“Nadie puede enseñarte a ver”- Neytiri
Varias certezas surgen tras la impresión inmediata que deja el visionado de ‘Avatar’ en 3D. La primera de todas ellas es que James Cameron sigue siendo el que era, el que con seis largometrajes, ahora siete, es el más grande director de ficción científica de la Historia del Cine. La segunda es que el 3D, o por lo menos lo que este cineasta proclamaba como una revolución total, no es más que una campaña de marketing en favor de revitalizar un sector amenazado de muerte en lo comercial. Por suerte para Cameron, y por desgracia para los directores que ahora se suben a este absurdo y fútil carro sin más motivos que su incapacidad, él no necesita, aunque se haya valido de ello para sacar adelante su proyecto, del 3D para elevar la categoría estética de un legado artístico que ya es, a sus cincuenta y cinco años, imperecedero, y que se agranda aún más con esta grandiosa y poderosa aventura de ficción científica, que doce años después de ‘Titanic’, aquélla infravalorada y bellísima historia acerca de la dignidad humana, regresa ahora, precisamente, con una historia acerca de la incapacidad humana para comprender, ver y amar.

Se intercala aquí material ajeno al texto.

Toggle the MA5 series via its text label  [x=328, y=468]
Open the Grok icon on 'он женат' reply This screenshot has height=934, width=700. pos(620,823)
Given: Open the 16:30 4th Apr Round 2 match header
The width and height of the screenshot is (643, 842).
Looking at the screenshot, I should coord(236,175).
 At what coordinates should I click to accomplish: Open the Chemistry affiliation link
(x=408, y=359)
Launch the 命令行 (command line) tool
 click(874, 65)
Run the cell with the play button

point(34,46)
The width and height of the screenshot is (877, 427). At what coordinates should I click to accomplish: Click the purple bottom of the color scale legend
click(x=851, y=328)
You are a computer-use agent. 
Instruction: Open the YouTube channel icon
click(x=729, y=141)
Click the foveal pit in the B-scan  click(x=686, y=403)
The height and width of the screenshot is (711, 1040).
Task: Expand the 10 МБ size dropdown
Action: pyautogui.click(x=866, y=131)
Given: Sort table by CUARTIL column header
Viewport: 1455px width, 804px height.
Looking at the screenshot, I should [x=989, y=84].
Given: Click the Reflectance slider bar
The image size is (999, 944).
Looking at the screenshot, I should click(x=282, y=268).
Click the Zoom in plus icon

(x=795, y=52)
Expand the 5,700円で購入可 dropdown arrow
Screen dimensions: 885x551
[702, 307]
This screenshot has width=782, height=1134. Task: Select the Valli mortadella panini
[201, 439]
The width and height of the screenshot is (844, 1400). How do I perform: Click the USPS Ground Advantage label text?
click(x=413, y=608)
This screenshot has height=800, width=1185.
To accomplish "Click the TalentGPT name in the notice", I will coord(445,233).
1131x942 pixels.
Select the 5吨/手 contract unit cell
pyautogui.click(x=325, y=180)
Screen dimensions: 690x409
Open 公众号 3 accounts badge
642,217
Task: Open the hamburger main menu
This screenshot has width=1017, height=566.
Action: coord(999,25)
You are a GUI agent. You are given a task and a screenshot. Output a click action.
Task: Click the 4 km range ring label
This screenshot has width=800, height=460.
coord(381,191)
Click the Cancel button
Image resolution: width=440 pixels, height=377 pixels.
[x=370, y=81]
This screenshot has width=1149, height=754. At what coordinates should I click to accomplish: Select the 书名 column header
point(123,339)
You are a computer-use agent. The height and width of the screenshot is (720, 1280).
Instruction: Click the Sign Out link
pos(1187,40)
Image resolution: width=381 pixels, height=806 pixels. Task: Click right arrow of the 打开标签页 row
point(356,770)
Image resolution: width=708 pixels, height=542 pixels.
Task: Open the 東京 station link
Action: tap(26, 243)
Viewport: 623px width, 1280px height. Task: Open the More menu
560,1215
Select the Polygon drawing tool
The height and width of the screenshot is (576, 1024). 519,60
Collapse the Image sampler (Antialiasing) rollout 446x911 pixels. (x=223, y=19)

Siendo, como es, un estreno de envergadura global, una película de la que se ha hablado no ya desde hace meses, sino años, y siendo Cameron (el autoproclamado, en un momento de felicidad, Rey del Mundo) tan poco proclive a abandonar su forma de hacer las cosas, la posibilidad de que el colmillo afilado y a rebosar de veneno corrosivo de muchos espectadores, cinéfilos y analistas, se abalancen a por ella con saña (como de hecho está sucediendo) es altísima. Se habla en un importante medio nada menos que de involución artística, y en otros de que Cameron ha perdido completamente el norte. En realidad todo esto, el desacuerdo que está provocando, no hace sino confirmar, al menos para quien esto suscribe, que Cameron está de acuerdo consigo mismo, que va a lo suyo, y que la belleza de esta obra recién nacida no se va a empañar por más comentarios de incomprensión que se viertan sobre ella.